The module frames the trolley problem as a J/σ tradeoff inside Recognition Science. TrolleyChoice is the inductive type with constructors pull and doNothing. livesLost supplies the integer count of deaths for each choice and serves as the proxy for J-cost on the lives manifold, where J-cost is the recognition cost derived from the multiplicative recognizer or observer forcing cost functions. The local setting contrasts utilitarian J-minimization (pull saves four lives) against deontological σ-preservation (pull creates an agency imbalance).

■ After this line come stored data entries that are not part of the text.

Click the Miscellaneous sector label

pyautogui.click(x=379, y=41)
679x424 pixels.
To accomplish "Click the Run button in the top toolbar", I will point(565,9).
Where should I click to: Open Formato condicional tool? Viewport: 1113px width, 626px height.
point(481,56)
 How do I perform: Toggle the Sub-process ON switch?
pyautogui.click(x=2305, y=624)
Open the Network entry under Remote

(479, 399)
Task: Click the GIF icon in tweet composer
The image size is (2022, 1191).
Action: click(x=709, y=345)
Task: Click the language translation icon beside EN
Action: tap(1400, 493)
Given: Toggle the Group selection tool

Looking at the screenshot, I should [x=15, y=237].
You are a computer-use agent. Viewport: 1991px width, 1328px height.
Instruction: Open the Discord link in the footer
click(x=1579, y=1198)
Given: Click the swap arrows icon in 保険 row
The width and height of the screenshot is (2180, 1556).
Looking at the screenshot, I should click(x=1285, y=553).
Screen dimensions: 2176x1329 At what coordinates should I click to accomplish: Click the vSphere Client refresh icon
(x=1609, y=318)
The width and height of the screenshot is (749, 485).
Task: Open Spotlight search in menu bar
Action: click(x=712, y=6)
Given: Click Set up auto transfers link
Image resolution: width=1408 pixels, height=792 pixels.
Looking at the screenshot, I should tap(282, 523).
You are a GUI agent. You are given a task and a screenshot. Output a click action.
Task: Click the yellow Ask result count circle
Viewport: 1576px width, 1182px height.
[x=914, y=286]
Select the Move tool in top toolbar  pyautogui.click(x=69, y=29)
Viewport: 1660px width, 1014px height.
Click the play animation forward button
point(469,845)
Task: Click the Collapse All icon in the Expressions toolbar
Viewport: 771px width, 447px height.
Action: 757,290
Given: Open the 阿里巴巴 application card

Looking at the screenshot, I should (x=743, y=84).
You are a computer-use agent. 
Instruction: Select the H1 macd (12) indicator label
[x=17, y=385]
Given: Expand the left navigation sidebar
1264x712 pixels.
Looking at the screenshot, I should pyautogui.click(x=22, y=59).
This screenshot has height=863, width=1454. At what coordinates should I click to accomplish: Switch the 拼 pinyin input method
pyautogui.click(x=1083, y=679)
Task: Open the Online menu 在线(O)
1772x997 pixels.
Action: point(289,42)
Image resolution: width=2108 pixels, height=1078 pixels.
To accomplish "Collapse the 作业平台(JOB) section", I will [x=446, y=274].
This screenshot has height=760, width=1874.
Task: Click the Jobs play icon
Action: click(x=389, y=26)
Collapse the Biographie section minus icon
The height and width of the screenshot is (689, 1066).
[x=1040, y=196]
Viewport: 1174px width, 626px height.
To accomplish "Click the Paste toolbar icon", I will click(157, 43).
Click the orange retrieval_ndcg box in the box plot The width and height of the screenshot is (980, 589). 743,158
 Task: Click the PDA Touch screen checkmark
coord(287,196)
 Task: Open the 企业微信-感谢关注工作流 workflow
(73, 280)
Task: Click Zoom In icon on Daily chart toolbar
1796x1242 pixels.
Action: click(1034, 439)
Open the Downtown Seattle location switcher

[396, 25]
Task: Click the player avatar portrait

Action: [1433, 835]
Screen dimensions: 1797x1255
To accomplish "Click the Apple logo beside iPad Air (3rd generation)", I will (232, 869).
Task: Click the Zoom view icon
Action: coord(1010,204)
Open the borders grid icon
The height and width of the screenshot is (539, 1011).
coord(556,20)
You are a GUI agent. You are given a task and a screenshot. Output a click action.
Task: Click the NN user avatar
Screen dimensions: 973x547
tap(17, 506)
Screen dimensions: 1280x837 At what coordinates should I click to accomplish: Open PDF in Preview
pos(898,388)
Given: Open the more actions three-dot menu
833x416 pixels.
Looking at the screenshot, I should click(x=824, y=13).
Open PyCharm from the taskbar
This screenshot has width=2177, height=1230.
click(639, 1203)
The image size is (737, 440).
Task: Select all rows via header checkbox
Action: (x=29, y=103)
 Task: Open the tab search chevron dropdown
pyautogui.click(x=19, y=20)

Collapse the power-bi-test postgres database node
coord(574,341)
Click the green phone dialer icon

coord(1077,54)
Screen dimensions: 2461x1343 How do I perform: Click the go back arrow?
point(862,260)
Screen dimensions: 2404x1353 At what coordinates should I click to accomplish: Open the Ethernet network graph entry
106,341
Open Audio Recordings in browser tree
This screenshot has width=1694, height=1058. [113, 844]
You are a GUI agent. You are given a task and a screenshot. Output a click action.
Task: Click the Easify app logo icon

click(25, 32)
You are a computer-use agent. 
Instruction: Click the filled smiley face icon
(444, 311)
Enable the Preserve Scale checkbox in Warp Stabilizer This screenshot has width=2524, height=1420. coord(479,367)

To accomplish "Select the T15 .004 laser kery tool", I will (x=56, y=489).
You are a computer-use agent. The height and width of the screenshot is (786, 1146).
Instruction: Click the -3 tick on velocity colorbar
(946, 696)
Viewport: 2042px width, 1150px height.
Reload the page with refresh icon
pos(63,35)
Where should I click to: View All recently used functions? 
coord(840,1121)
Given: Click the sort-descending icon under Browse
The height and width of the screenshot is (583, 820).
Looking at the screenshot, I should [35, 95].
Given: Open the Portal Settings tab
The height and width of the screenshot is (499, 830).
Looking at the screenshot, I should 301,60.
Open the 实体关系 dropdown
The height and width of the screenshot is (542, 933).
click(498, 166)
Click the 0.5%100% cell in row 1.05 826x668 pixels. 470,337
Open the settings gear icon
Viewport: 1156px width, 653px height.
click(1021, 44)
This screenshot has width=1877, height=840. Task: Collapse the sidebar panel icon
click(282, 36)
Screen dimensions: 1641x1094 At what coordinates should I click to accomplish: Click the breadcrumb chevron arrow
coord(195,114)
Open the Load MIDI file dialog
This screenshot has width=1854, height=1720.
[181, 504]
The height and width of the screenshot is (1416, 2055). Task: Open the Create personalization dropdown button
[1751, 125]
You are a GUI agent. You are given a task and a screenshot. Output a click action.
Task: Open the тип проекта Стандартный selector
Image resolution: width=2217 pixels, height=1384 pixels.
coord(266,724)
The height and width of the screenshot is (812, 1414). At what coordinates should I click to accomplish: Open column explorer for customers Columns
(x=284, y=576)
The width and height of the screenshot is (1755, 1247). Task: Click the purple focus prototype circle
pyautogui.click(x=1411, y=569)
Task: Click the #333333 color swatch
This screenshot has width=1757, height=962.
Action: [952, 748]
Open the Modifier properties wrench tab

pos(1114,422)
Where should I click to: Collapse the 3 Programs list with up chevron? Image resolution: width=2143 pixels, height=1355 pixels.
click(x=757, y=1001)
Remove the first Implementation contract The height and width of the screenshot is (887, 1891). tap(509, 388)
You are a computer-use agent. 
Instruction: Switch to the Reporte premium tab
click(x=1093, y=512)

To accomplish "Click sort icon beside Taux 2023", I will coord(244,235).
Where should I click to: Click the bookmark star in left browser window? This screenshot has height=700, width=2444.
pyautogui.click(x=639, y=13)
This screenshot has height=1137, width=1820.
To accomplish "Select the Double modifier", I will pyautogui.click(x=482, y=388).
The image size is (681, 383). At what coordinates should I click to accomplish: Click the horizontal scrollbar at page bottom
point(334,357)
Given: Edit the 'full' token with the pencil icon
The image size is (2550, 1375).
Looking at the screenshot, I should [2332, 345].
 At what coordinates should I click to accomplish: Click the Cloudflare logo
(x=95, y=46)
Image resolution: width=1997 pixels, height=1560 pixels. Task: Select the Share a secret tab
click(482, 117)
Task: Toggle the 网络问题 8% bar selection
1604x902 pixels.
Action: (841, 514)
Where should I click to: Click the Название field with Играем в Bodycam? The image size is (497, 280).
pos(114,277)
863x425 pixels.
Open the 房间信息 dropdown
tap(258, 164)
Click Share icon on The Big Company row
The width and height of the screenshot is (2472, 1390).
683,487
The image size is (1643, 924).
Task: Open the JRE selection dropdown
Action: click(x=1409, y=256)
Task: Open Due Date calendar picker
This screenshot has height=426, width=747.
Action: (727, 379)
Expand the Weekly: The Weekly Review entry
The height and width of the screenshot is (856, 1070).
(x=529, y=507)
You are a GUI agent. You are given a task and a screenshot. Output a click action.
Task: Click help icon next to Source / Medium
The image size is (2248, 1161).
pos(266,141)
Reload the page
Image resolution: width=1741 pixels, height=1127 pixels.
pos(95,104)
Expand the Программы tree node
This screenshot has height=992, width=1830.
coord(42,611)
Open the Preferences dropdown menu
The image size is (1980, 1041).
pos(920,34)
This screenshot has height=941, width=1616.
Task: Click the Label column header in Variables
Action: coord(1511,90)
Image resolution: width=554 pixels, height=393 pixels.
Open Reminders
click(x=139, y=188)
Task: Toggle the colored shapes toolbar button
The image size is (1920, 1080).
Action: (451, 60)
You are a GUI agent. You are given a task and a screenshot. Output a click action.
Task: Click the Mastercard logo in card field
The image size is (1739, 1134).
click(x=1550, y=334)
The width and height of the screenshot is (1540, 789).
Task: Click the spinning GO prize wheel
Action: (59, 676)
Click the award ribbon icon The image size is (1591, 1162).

Upstream results supply the cost definitions: cost from MultiplicativeRecognizerL4 as derivedCost on positive ratios, cost from ObserverForcing as Jcost of the recognition event state, and the from theorem that extracts four structural conditions from seven axioms.

proof idea

The definition is a direct case match on the TrolleyChoice inductive type, returning the literal 1 for the pull constructor and 5 for doNothing.

why it matters

This definition supplies the concrete values that populate jCost, enable the pull_lowers_J theorem, and complete the fields of the TrolleyTradeoffCert structure. It anchors the J-axis of the tradeoff in the trolley problem, where pulling reduces lives lost from 5 to 1 while raising sigmaCost. The result supports the no_strictly_dominant_choice lemma showing that neither option dominates on both axes simultaneously, consistent with the J/σ tension described in the module.